All of the data must be printed exactly; please include every line.

Stored items:
━━━━━━

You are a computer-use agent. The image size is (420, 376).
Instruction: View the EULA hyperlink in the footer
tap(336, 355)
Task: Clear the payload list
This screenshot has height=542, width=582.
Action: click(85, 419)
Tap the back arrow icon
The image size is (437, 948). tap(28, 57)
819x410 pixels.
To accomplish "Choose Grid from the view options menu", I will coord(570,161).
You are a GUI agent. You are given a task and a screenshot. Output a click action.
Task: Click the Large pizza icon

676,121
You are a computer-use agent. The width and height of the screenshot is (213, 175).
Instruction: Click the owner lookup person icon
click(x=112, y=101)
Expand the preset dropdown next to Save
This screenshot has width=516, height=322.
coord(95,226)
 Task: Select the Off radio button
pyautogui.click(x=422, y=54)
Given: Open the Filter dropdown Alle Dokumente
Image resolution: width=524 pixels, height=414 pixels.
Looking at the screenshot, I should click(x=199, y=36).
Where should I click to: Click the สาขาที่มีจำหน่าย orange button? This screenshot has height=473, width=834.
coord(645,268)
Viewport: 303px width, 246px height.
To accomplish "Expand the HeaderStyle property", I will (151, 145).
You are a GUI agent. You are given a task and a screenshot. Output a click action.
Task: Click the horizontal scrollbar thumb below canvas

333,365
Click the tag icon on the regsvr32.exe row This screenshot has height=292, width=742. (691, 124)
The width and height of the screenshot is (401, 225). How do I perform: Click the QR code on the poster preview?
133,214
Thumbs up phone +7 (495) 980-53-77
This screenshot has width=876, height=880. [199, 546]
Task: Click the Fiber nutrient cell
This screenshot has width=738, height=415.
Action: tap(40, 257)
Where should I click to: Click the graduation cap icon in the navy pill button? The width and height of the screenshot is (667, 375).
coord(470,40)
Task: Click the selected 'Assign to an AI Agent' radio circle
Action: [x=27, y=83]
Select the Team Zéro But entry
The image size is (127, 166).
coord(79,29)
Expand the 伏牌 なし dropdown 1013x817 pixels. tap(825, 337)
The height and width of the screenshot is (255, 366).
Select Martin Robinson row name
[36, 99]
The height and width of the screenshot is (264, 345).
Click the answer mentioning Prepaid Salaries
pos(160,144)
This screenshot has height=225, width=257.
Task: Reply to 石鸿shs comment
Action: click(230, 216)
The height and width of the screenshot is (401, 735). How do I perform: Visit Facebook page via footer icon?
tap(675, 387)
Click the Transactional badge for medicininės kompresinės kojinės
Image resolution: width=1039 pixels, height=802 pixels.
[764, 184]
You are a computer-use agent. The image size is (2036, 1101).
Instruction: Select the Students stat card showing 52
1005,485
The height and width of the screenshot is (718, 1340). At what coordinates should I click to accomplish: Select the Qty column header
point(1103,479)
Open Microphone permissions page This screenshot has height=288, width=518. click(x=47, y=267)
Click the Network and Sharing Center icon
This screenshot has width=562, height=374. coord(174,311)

━━━━━━

(Solution to this exercise):
You are a computer-use agent. The image size is (420, 376).
Instruction: View the EULA hyperlink in the footer
tap(336, 355)
Task: Clear the payload list
This screenshot has height=542, width=582.
Action: click(85, 419)
Tap the back arrow icon
The image size is (437, 948). tap(28, 57)
819x410 pixels.
To accomplish "Choose Grid from the view options menu", I will coord(570,161).
You are a GUI agent. You are given a task and a screenshot. Output a click action.
Task: Click the Large pizza icon

676,121
You are a computer-use agent. The width and height of the screenshot is (213, 175).
Instruction: Click the owner lookup person icon
click(x=112, y=101)
Expand the preset dropdown next to Save
This screenshot has width=516, height=322.
coord(95,226)
 Task: Select the Off radio button
pyautogui.click(x=422, y=54)
Given: Open the Filter dropdown Alle Dokumente
Image resolution: width=524 pixels, height=414 pixels.
Looking at the screenshot, I should click(x=199, y=36).
Where should I click to: Click the สาขาที่มีจำหน่าย orange button? This screenshot has height=473, width=834.
coord(645,268)
Viewport: 303px width, 246px height.
To accomplish "Expand the HeaderStyle property", I will (151, 145).
You are a GUI agent. You are given a task and a screenshot. Output a click action.
Task: Click the horizontal scrollbar thumb below canvas

333,365
Click the tag icon on the regsvr32.exe row This screenshot has height=292, width=742. (691, 124)
The width and height of the screenshot is (401, 225). How do I perform: Click the QR code on the poster preview?
133,214
Thumbs up phone +7 (495) 980-53-77
This screenshot has width=876, height=880. [199, 546]
Task: Click the Fiber nutrient cell
This screenshot has width=738, height=415.
Action: tap(40, 257)
Where should I click to: Click the graduation cap icon in the navy pill button? The width and height of the screenshot is (667, 375).
coord(470,40)
Task: Click the selected 'Assign to an AI Agent' radio circle
Action: [x=27, y=83]
Select the Team Zéro But entry
The image size is (127, 166).
coord(79,29)
Expand the 伏牌 なし dropdown 1013x817 pixels. tap(825, 337)
The height and width of the screenshot is (255, 366).
Select Martin Robinson row name
[36, 99]
The height and width of the screenshot is (264, 345).
Click the answer mentioning Prepaid Salaries
pos(160,144)
This screenshot has height=225, width=257.
Task: Reply to 石鸿shs comment
Action: click(230, 216)
The height and width of the screenshot is (401, 735). How do I perform: Visit Facebook page via footer icon?
tap(675, 387)
Click the Transactional badge for medicininės kompresinės kojinės
Image resolution: width=1039 pixels, height=802 pixels.
[764, 184]
You are a computer-use agent. The image size is (2036, 1101).
Instruction: Select the Students stat card showing 52
1005,485
The height and width of the screenshot is (718, 1340). At what coordinates should I click to accomplish: Select the Qty column header
point(1103,479)
Open Microphone permissions page This screenshot has height=288, width=518. click(x=47, y=267)
Click the Network and Sharing Center icon
This screenshot has width=562, height=374. coord(174,311)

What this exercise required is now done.